[Opening Data for processing section]
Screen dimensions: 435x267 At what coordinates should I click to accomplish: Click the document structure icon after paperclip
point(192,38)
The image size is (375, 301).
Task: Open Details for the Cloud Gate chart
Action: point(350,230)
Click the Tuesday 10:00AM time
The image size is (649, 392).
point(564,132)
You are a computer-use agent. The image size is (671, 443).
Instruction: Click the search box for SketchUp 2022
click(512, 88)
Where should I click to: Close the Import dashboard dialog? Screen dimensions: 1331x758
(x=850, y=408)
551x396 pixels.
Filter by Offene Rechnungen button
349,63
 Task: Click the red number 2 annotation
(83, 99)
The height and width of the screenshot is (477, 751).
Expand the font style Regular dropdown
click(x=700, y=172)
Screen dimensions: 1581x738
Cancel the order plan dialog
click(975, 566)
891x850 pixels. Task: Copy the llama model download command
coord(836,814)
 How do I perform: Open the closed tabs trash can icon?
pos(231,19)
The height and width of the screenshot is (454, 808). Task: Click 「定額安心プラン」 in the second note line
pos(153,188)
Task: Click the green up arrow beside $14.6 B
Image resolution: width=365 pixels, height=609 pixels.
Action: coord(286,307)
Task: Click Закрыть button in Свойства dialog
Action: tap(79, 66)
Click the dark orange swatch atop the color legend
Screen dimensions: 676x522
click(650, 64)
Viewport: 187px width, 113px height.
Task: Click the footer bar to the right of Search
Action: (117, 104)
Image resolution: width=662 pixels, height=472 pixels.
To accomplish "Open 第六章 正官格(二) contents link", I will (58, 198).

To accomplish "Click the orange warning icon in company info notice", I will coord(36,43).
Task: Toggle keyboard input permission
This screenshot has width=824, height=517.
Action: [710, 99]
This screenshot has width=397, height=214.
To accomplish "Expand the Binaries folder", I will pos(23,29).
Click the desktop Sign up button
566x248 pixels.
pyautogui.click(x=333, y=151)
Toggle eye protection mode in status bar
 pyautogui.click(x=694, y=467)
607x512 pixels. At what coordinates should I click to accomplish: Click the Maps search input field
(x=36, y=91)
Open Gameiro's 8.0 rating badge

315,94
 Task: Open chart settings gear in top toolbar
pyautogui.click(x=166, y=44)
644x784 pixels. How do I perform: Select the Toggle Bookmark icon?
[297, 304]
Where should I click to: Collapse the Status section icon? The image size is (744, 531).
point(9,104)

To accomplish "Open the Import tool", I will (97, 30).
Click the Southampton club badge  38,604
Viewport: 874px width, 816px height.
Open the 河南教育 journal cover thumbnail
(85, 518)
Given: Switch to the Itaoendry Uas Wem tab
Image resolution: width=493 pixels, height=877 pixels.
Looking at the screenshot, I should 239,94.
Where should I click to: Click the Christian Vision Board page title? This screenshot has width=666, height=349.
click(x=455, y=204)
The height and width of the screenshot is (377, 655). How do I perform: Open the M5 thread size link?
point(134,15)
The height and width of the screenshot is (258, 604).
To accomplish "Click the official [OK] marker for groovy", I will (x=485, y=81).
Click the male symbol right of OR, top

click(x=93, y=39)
[Closing Data for processing section]
* [Task goal] Give back exactly the lines from the one containing "Open the 河南教育 journal cover thumbnail" through the end of the material above, and nothing else.

* [Problem solution]
Open the 河南教育 journal cover thumbnail
(85, 518)
Given: Switch to the Itaoendry Uas Wem tab
Image resolution: width=493 pixels, height=877 pixels.
Looking at the screenshot, I should 239,94.
Where should I click to: Click the Christian Vision Board page title? This screenshot has width=666, height=349.
click(x=455, y=204)
The height and width of the screenshot is (377, 655). How do I perform: Open the M5 thread size link?
point(134,15)
The height and width of the screenshot is (258, 604).
To accomplish "Click the official [OK] marker for groovy", I will (x=485, y=81).
Click the male symbol right of OR, top

click(x=93, y=39)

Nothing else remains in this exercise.